## WHAT THIS TASK INVOLVES
Copy the rows below without any change, from the first line up to and including the line that contains "click(x=798, y=34)". Stop after that line.

## DATASET RECORDS
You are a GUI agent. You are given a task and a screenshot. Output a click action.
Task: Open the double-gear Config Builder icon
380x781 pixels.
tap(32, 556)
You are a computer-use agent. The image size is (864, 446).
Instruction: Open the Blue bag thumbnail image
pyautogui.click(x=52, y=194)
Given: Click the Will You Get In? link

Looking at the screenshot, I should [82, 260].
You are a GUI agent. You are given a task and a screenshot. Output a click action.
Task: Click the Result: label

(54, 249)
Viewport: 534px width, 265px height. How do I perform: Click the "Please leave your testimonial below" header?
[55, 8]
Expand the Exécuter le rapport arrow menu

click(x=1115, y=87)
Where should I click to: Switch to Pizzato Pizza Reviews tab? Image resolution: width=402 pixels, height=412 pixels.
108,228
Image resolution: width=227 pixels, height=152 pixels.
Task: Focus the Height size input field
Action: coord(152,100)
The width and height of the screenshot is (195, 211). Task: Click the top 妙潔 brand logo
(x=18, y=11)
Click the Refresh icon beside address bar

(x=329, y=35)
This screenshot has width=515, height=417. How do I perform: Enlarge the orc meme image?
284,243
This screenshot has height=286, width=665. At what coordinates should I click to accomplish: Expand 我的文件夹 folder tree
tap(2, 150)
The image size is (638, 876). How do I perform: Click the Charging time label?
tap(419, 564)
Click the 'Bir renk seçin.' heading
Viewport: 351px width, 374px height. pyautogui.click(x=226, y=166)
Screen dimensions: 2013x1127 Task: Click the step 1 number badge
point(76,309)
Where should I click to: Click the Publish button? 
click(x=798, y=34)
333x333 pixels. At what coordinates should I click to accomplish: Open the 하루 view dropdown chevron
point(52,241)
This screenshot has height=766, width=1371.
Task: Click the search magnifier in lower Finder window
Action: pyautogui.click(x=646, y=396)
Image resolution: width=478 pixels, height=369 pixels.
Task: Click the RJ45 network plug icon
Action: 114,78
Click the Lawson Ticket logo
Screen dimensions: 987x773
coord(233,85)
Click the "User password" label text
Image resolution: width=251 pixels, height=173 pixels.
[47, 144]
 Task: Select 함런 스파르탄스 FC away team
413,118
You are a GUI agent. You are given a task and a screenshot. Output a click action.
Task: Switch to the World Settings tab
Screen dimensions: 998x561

## EXERCISE RESULT
You are a GUI agent. You are given a task and a screenshot. Output a click action.
Task: Open the double-gear Config Builder icon
380x781 pixels.
tap(32, 556)
You are a computer-use agent. The image size is (864, 446).
Instruction: Open the Blue bag thumbnail image
pyautogui.click(x=52, y=194)
Given: Click the Will You Get In? link

Looking at the screenshot, I should [82, 260].
You are a GUI agent. You are given a task and a screenshot. Output a click action.
Task: Click the Result: label

(54, 249)
Viewport: 534px width, 265px height. How do I perform: Click the "Please leave your testimonial below" header?
[55, 8]
Expand the Exécuter le rapport arrow menu

click(x=1115, y=87)
Where should I click to: Switch to Pizzato Pizza Reviews tab? Image resolution: width=402 pixels, height=412 pixels.
108,228
Image resolution: width=227 pixels, height=152 pixels.
Task: Focus the Height size input field
Action: coord(152,100)
The width and height of the screenshot is (195, 211). Task: Click the top 妙潔 brand logo
(x=18, y=11)
Click the Refresh icon beside address bar

(x=329, y=35)
This screenshot has width=515, height=417. How do I perform: Enlarge the orc meme image?
284,243
This screenshot has height=286, width=665. At what coordinates should I click to accomplish: Expand 我的文件夹 folder tree
tap(2, 150)
The image size is (638, 876). How do I perform: Click the Charging time label?
tap(419, 564)
Click the 'Bir renk seçin.' heading
Viewport: 351px width, 374px height. pyautogui.click(x=226, y=166)
Screen dimensions: 2013x1127 Task: Click the step 1 number badge
point(76,309)
Where should I click to: Click the Publish button? 
click(x=798, y=34)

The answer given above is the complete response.